How to know if your pension has been mis-sold

Mis-selling of pension schemes is not uncommon. In fact, the problems are so prevalent that the Financial Conduct Authority (FCA) has dedicated information on its website to help people understand their rights and avoid being mis-sold again. If you think your pension could have been mis-sold, there are several things you need to know, and you may also need legal representation. Keller Postman UK can help.

If you’ve been mis-sold, what are your options? This article covers everything you need to know about your pension or other investments and if it’s been mis-sold.
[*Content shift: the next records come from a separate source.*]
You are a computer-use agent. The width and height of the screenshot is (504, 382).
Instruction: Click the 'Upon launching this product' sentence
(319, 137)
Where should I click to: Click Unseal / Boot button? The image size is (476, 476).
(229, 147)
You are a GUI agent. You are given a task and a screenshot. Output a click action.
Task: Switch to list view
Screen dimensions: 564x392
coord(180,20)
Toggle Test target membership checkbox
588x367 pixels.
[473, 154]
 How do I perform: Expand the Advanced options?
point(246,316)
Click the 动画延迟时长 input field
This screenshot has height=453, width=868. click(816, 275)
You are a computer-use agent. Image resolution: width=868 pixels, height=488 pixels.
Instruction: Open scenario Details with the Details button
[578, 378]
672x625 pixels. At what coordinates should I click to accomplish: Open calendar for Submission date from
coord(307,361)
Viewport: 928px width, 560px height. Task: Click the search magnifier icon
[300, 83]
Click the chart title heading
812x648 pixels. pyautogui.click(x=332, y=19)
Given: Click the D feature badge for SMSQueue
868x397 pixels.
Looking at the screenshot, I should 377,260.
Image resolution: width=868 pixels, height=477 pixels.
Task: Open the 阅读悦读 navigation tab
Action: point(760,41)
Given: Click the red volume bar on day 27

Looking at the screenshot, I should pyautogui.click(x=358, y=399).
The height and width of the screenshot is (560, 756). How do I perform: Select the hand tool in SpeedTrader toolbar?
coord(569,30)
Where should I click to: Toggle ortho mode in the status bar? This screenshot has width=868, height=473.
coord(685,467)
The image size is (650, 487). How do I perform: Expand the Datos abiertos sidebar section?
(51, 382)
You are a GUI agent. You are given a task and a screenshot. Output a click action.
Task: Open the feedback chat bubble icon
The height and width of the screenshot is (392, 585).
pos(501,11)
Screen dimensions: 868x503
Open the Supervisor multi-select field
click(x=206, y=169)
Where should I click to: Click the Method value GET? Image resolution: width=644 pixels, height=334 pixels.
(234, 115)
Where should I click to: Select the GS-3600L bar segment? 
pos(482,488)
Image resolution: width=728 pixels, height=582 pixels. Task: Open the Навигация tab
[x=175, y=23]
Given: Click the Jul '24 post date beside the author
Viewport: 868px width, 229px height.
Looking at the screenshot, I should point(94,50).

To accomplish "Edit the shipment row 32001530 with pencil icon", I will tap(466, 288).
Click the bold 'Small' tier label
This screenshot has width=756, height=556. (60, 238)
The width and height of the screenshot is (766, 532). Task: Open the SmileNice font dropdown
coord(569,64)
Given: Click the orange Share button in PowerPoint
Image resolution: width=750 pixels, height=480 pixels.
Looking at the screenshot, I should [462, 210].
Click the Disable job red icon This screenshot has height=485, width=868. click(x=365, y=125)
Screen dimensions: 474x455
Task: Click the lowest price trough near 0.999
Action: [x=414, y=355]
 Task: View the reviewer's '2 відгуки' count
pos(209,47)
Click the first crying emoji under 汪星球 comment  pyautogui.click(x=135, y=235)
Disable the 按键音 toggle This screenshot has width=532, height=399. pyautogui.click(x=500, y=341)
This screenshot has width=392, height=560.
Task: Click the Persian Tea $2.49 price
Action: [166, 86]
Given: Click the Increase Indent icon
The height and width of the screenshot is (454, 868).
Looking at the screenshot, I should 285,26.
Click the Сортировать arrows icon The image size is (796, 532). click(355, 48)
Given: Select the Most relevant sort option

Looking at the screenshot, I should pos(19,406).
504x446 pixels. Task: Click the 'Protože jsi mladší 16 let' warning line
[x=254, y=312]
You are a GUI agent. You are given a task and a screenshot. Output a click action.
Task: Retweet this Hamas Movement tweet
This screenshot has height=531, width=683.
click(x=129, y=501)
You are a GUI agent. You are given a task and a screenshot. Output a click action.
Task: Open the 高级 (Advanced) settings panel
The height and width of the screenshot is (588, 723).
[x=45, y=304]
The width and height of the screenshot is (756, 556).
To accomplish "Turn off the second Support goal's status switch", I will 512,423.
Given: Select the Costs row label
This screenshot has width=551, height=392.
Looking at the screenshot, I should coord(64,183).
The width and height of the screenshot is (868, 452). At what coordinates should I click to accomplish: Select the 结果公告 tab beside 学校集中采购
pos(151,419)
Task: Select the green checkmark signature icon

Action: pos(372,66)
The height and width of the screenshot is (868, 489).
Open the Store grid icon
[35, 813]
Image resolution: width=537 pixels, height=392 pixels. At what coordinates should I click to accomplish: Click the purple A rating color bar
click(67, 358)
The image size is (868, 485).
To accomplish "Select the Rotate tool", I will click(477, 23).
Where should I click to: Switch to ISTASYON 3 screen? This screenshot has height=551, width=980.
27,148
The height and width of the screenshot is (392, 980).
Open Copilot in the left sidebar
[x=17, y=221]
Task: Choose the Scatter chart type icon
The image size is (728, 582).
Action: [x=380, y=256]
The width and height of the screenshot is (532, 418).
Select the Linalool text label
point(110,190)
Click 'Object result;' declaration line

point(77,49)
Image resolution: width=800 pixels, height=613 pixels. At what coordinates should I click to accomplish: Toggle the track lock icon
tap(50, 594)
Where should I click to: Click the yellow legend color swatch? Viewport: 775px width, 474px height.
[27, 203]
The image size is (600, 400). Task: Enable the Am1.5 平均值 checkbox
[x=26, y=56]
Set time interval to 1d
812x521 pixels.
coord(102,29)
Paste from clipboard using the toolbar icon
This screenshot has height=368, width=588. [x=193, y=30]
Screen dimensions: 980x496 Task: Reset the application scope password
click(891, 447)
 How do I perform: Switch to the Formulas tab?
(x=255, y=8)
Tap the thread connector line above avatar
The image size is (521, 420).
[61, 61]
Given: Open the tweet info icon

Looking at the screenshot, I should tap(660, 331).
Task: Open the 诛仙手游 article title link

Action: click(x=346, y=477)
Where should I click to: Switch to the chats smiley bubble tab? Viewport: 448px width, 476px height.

Check if you’ve been mis-sold your pension

The first step in determining if your pension was mis-sold is to check the type of pension you have and its characteristics. The main types of pensions are:

  • Defined contribution (DC) – This type of pension is based on your contributions, the performance of your investments, and the charges applied. It’s likely to be a type of money purchase pension.
  • Defined benefit (DB) – This type of pension is calculated based on how long you’ve worked for the company and your salary at the end of your employment.

You may have been advised to move from a relatively safe investment to a Self Invested Personal Pension Scheme (SIPP) that carried a promise of greater reward but much greater risk.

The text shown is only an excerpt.